**BRIEF A**
From the piece on Springfield's Home-ARP plan, write out the stretch from "Congress has stipulated" through "use its grant." word for word.
**BRIEF B**
Answer these from the Springfield Home-ARP piece:
(i) On what date will Council vote on how the city uses its Home-ARP allocation?
(ii) How many units would the shelter contain?
(iii) How much money does the plan set aside for supportive services?

**PAGE EXCERPT**
--

The comment period for Springfield’s Home-American Rescue Plan allocation is open through 5 p.m. June 23, though the Monday meeting represents the only chance to comment publicly on the plan before City Council. 

Council will vote on how the city uses its Home-ARP allocation at its meeting June 27. 

Springfield’s Home Investment Partnership Grant is funded by the $1.9 trillion American Rescue Plan Act, signed into federal law March 2021. 

Congress has stipulated $5 billion of these funds are to be used for homeless prevention through the U.S. Department of Housing and Urban Development, and city officials say this is where Springfield intends to use its grant. 

According to Bob Jones, grants administrator with the city’s planning department, the plan presented to council calls for $2.2 million toward acquisition and development of non-congregate shelters – that is, shelters with individual bedrooms for use by families and people with special needs. 

The federal funds will cover half the cost of a shelter containing 13 units, according to Jones. 

The plan also calls for $1 million to develop affordable rental housing, with another $400,000 allocated for supportive services, such as counseling and case management. 

The plan allows $190,000, or 5% of the grant, for administrative and planning costs, less than the 15% permitted by HUD. 

To arrive at the plan, the city worked with the Ozarks Alliance to End Homelessness. HUD requires a continuum of care organization for areas that receive its funds, and that is the alliance, which covers Springfield and Greene, Christian and Webster counties. The Community Partnership of the Ozarks is its lead agency.

--

**DATA RECORDS**

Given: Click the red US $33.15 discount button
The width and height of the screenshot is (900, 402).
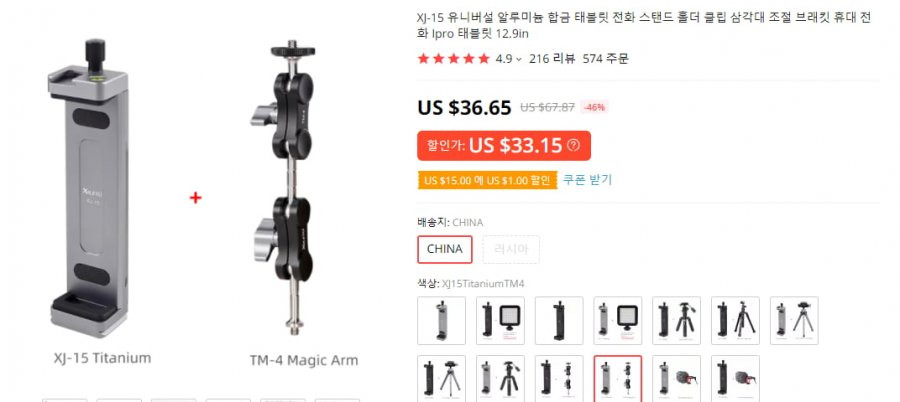Looking at the screenshot, I should click(x=504, y=146).
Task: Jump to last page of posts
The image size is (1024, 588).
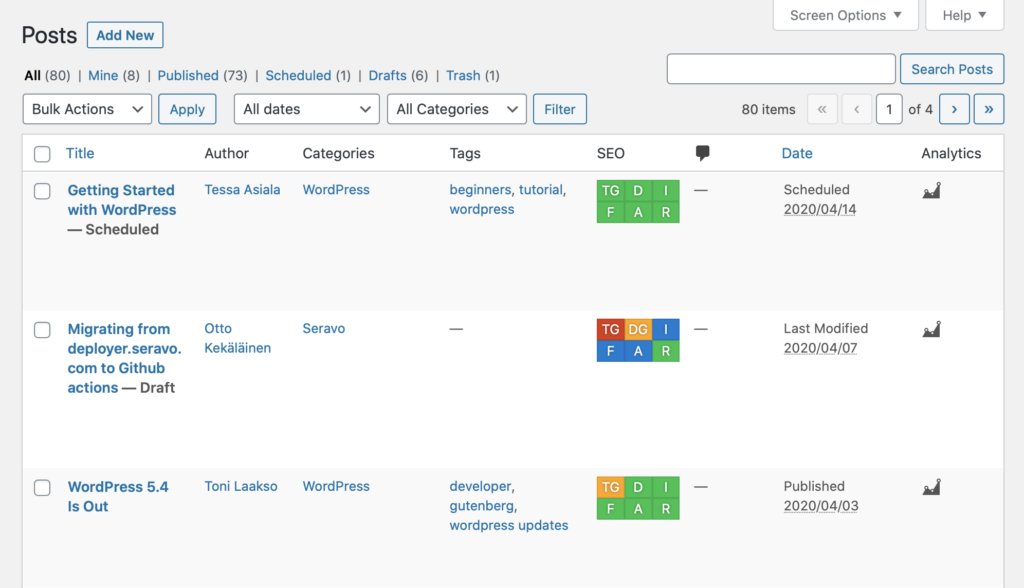Action: point(989,109)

--

**RESULT A**
Congress has stipulated $5 billion of these funds are to be used for homeless prevention through the U.S. Department of Housing and Urban Development, and city officials say this is where Springfield intends to use its grant.

**RESULT B**
(i) June 27
(ii) 13
(iii) $400,000